As described in Section 3.4, we employed multiple evaluation metrics to assess the keyframes and captions. Specifically, in this experimental evaluation, we used AKMex and AKMcos for the keyframes and the METEOR Lavie and Agarwal (2007) and BLEURT Sellam et al. (2020) for the captions. For the test set, we constructed a dataset consisting of 439 videos. In addition, to ensure accuracy and consistency, we performed a re-captioning process on the videos (Section 4.3). Regarding the training data, the specifics differ among the baseline models discussed in Section 5.

Results

Table 2 compares the performance of the baseline models. As can be seen, the Simul-determination model tends to have higher keyframe selection ability (AKM) and caption generation ability (BLEURT and METEOR) compared to Iterative refinement model. This suggests that Simul-determination model had an advantage over Iterative refinement model in terms of considering the preceding and succeeding keyframes and captions. By comparing the performance of Simul-determination model relative to self-generation versus using captions from a pretrained model, it is clear that both keyframe selection and caption quality realize higher performance when leveraging a pretrained model, which highlights the effectiveness of the proposed approach. Note that the performance of Simul-determination model is heavily dependent on the selection of the pretrained model, and using a superior pretrained model results in higher-quality captions. In addition, when using audio information (i.e., Vid2Seq), the quality of the generated captions was even higher. However, the keyframe selection performance remained relatively consistent, even when the evaluation of generated captions was low. These findings highlight the strengths of Simul-determination model in keyframe selection and caption generation and they underscore the importance of using a pretrained model to realize performance improvements.

7 Discussion

7.1 Effect of Image Captioning Models

Figure 6 shows the keyframes and captions generated by the Iterative refinement model and Simul-determination model. By comparing the results obtained by the image captioning models, i.e., the ClipCap and InstructBLIP, it can be seen that captions generated by InstructBLIP, which is a high-performance image captioning model, provide more informative summaries by describing finer details within the images effectively. For example, in Figure 6, when comparing the results for Keyframe 3 generated by the Simul-determination model using ClipCap and InstructBLIP, we can observe that the latter caption includes the specific information, e.g., "a blue flag in front of him." In addition, the captions generated by using the pretrained models (e.g., InstructBLIP) are more natural and accurate than the self-generated captions.
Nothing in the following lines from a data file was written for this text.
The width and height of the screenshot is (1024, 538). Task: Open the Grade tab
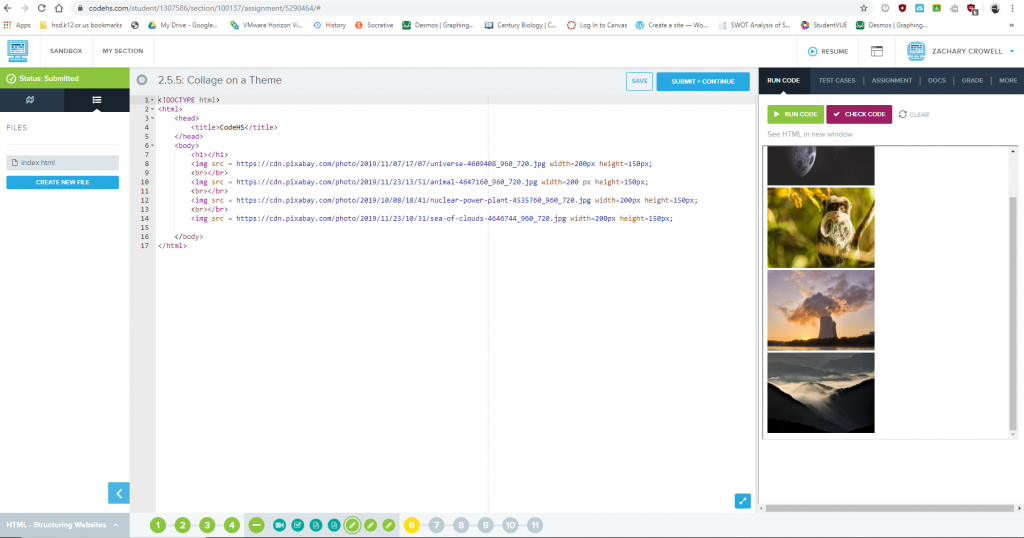click(x=972, y=80)
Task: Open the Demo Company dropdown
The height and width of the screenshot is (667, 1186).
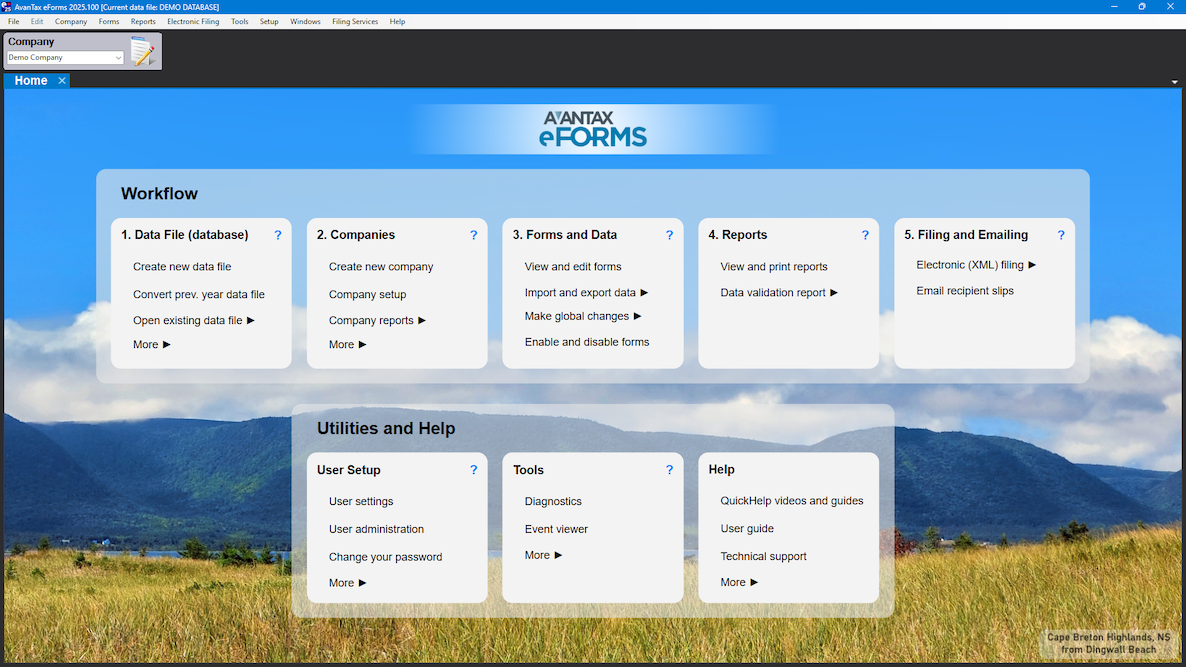Action: coord(118,58)
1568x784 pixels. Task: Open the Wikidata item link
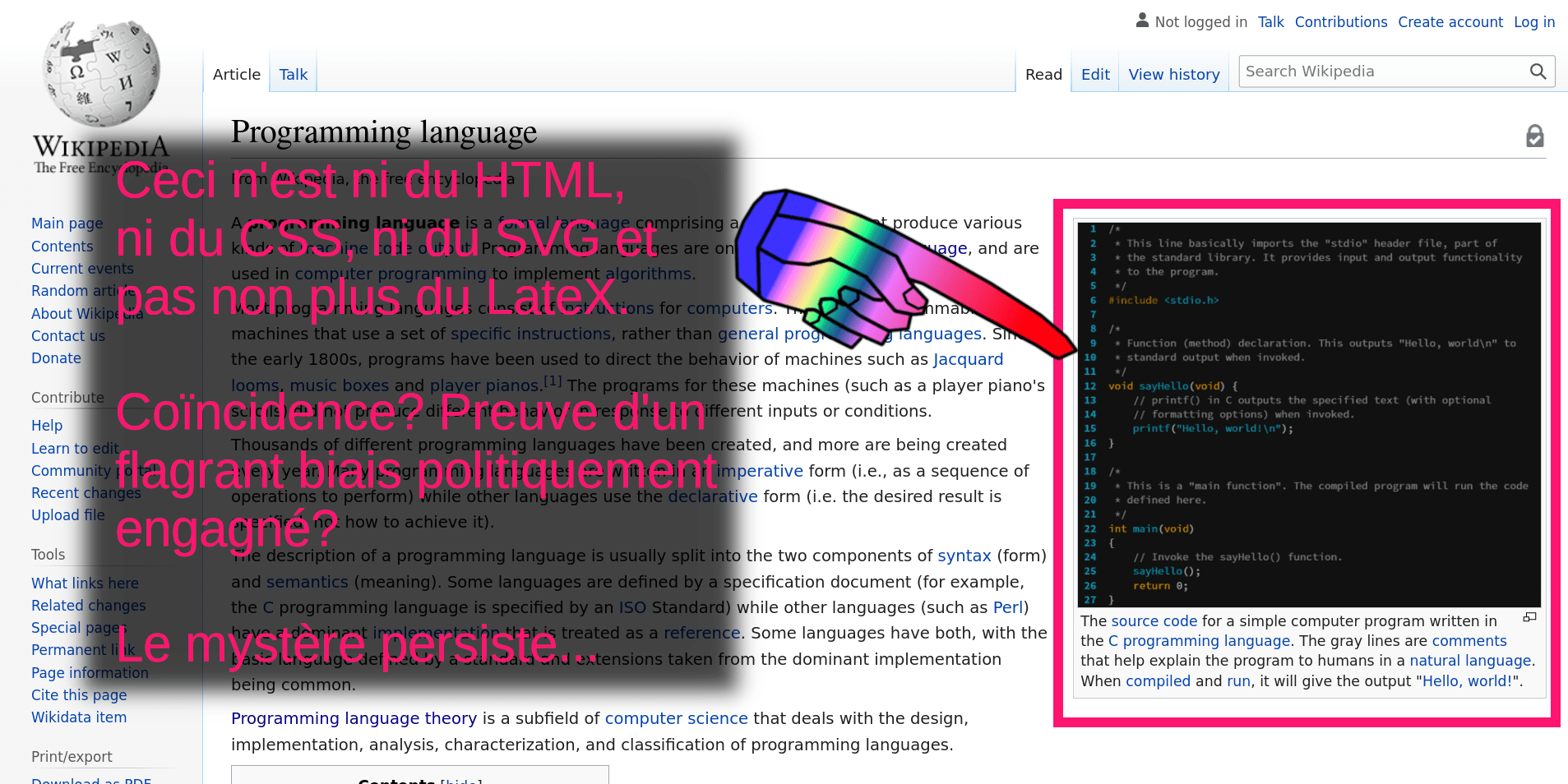(x=79, y=717)
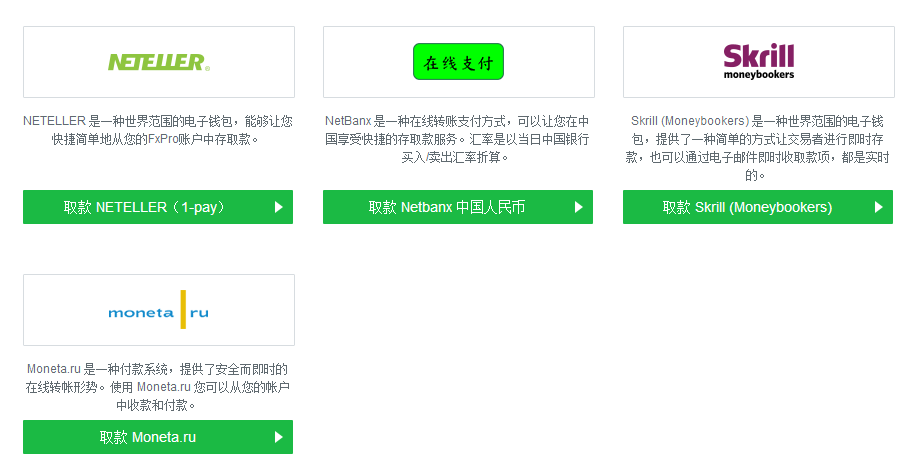Open the Skrill (Moneybookers) text link

point(690,121)
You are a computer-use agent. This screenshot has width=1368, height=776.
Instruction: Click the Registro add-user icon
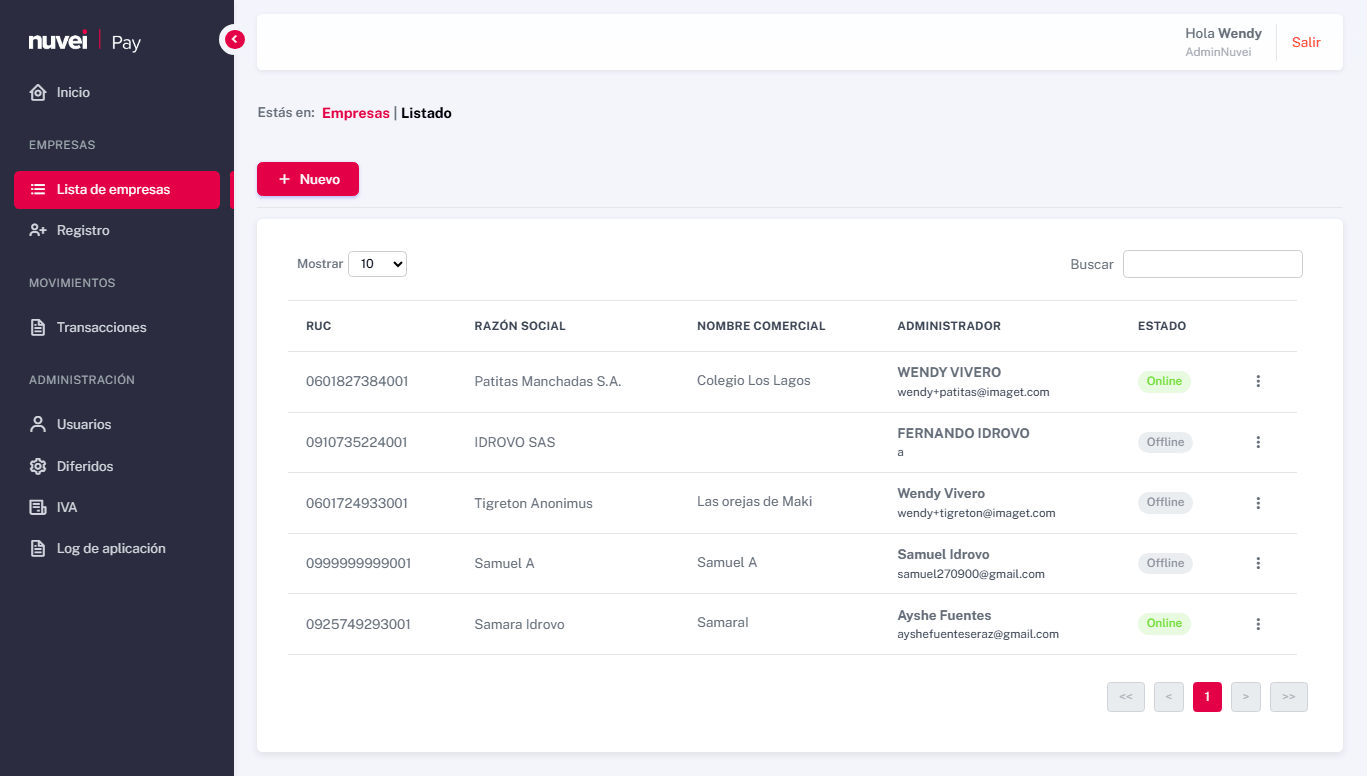coord(37,229)
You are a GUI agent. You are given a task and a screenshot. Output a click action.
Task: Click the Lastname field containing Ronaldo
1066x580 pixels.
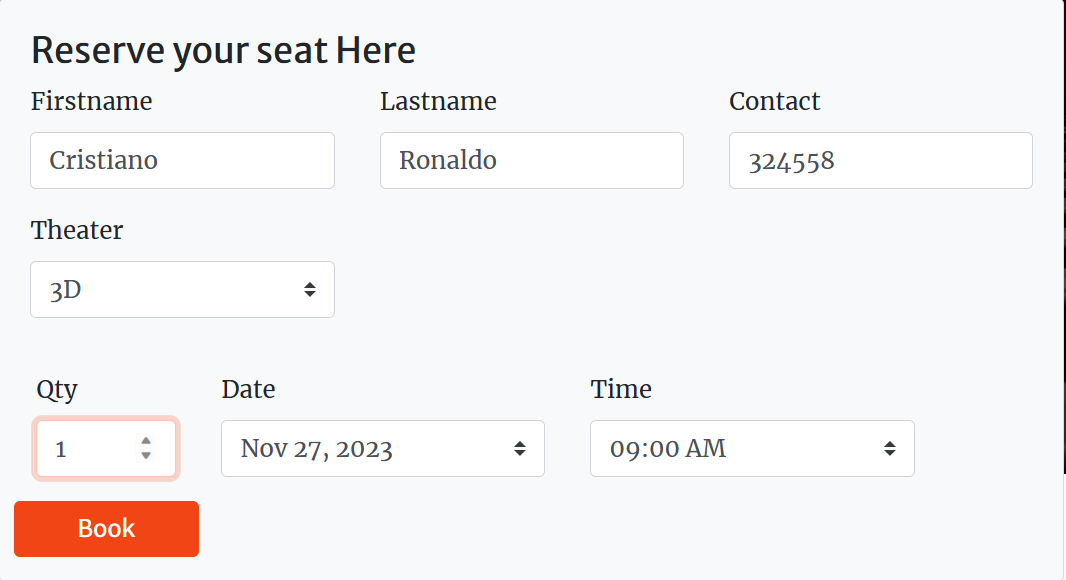[531, 160]
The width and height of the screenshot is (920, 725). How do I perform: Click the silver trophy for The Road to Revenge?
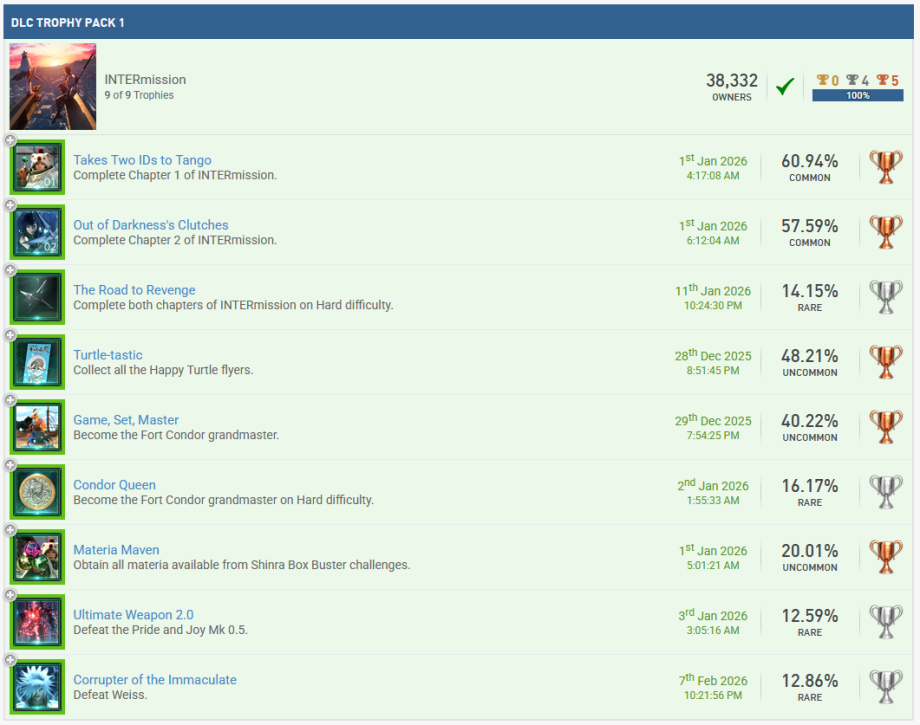[x=885, y=297]
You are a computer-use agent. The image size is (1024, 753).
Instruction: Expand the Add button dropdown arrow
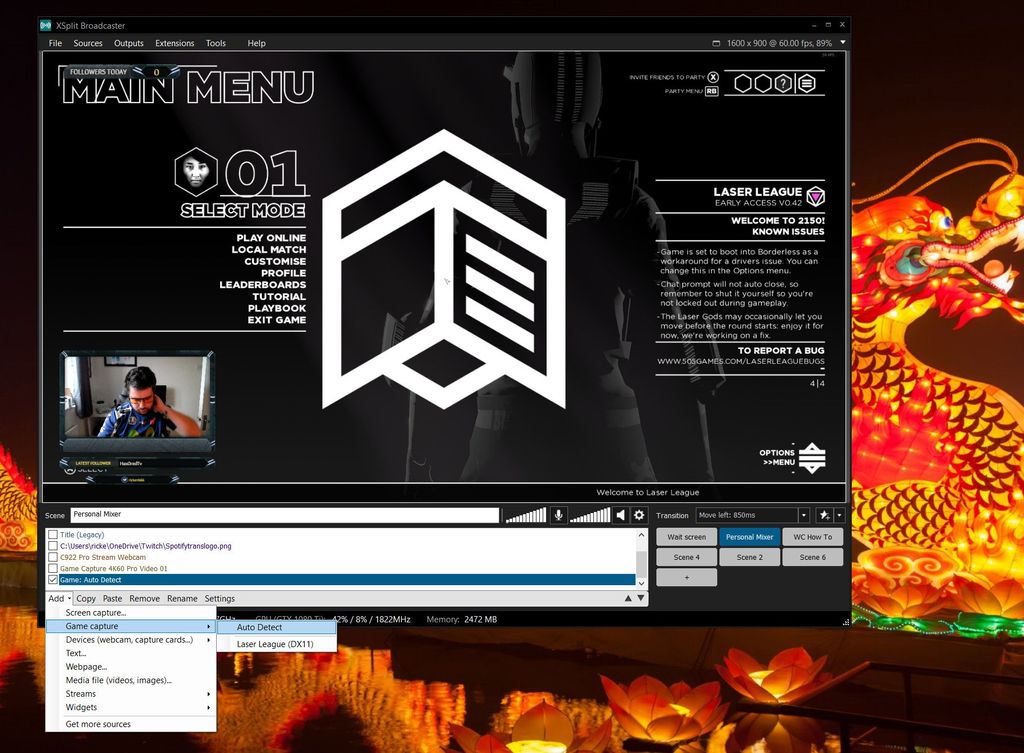(67, 598)
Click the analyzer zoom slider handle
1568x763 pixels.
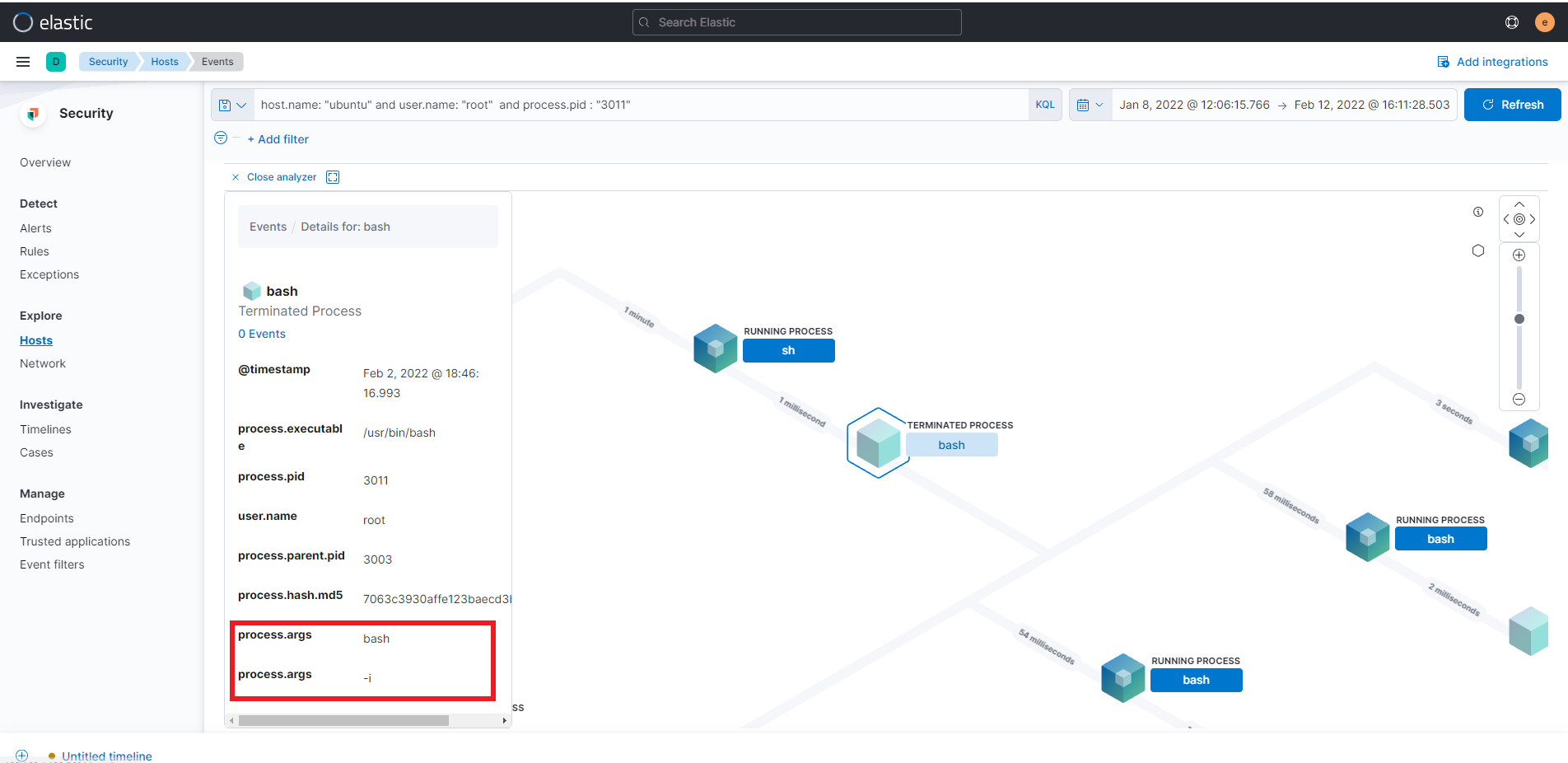click(x=1519, y=319)
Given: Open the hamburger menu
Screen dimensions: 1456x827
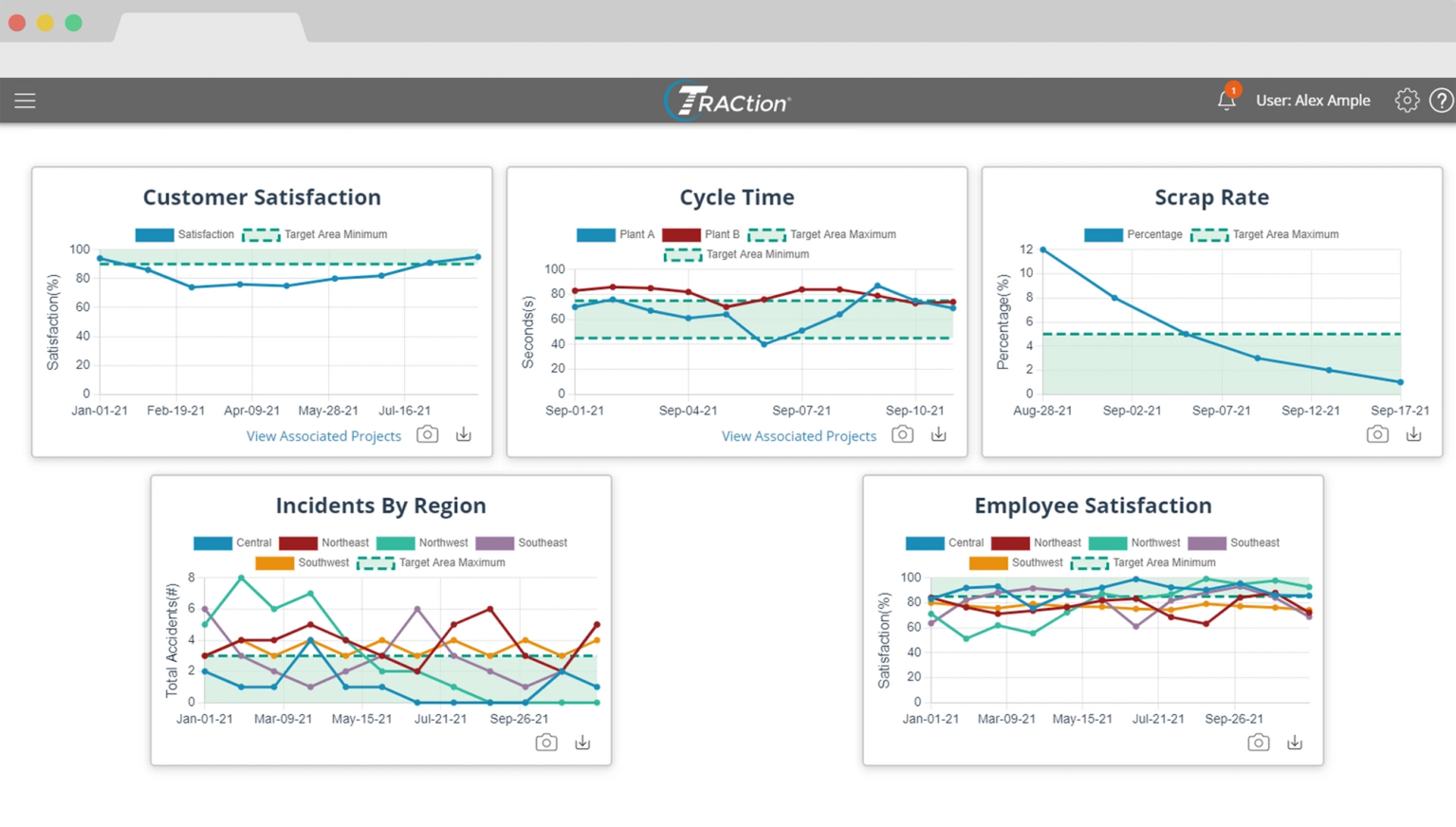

In contrast, the self-generation approach incorporates both definite articles and pronouns for coherence and storytelling, as evident in the use of A man” and The man” in consecutive captions (Figure 6).

7.2 Qualitative Differences between Baseline Models

In Iterative refinement model, the keyframes are predicted based on the segments identified by the segment extraction module as described in Section 5.1.1. Thus, we observed a tendency for various keyframes to be selected compared to the Simul-determination model. However, the variation in keyframes does not necessarily correlate with the quality of the summaries. For example, some frames might be less significant, containing only text as titles that are dissimilar to other frames. As a result, the Iterative refinement model exhibits inferior performance compared to the Simul-determination model.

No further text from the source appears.